Question

A couple has a daughter with Turner syndrome, a condition in which only a single copy of the X chromosome is present. This results from nondisjunction, the failure of the X chromosome to segregate properly during meiosis.

During which meiotic division, and in which parent, could nondisjunction have occurred to produce a child with this condition? Hint: It may be helpful to sketch a diagram depicting the outcome of nondisjunction in meiosis I and II of both parents to solve this problem.

Answer 1

Nondisjunction can occur during either meiosis I or II. In the case of Turner syndrome, where only a single copy of the X chromosome is present, the nondisjunction likely occurred in the mother during meiosis I.

Step-by-step explanation:

Nondisjunction can occur during either meiosis I or II. If homologous chromosomes fail to separate during meiosis I, the result is two gametes that lack that particular chromosome and two gametes with two copies of the chromosome. If sister chromatids fail to separate during meiosis II, the result is one gamete that lacks that chromosome, two normal gametes with one copy of the chromosome, and one gamete with two copies of the chromosome.
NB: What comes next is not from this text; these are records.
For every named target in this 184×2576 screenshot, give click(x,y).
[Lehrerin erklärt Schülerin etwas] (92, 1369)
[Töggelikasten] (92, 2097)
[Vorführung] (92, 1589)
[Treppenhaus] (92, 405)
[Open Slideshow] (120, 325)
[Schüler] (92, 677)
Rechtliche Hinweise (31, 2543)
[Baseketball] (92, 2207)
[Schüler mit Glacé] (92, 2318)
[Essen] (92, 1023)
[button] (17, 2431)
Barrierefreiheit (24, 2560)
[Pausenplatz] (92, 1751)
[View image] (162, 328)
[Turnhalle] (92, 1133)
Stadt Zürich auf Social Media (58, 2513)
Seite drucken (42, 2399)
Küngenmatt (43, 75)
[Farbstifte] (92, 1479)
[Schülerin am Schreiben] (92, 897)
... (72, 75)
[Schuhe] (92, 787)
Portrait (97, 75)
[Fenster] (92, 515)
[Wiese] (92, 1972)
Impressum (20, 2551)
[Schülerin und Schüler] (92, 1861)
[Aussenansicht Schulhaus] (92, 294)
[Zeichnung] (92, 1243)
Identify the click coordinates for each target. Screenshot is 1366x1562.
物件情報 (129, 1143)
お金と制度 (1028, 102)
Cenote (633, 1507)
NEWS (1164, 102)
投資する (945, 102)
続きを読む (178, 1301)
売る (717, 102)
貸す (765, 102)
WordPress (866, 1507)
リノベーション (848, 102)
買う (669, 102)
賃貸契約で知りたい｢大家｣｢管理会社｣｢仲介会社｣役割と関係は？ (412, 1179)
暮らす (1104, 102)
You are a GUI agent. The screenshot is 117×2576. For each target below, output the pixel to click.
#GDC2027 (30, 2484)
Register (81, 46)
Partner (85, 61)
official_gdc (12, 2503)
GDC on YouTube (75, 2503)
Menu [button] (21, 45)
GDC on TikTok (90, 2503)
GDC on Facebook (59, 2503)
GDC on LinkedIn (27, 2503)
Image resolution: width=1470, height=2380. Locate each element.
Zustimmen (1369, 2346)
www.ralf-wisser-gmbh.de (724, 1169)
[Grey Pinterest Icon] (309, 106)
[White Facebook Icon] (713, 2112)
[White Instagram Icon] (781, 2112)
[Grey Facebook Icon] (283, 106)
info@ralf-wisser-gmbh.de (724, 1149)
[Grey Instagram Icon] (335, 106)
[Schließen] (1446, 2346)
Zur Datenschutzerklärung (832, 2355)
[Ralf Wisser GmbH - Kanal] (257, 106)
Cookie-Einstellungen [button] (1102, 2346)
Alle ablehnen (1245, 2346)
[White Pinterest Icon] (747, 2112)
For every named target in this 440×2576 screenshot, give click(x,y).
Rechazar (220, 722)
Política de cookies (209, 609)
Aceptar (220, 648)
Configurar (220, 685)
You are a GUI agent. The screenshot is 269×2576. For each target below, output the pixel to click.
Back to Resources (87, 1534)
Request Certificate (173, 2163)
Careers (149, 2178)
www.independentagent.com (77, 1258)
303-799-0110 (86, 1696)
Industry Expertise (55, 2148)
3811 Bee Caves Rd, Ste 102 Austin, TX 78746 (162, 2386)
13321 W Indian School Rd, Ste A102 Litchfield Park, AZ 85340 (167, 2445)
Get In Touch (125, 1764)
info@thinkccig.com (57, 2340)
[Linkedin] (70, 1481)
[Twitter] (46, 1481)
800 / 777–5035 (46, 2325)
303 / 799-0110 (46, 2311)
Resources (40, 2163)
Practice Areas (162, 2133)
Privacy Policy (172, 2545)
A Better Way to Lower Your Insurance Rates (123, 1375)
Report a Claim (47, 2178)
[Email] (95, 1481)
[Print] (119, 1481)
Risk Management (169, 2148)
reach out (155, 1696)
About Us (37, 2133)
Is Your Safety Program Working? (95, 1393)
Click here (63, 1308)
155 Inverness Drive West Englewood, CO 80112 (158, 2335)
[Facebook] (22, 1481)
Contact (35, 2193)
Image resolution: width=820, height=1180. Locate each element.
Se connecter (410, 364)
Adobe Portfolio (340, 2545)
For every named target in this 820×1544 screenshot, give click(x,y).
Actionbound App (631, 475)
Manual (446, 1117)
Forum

In the case of a couple having a daughter with Turner syndrome, where only a single copy of the X chromosome is present, the nondisjunction likely occurred in the mother during meiosis I. This resulted in one normal gamete with one copy of the X chromosome, one gamete lacking the X chromosome, one gamete with two copies of the X chromosome, and one normal gamete with one copy of the X chromosome. Fertilization of the gamete lacking the X chromosome with the gamete with two copies of the X chromosome resulted in a child with Turner syndrome, where only a single copy of the X chromosome is present.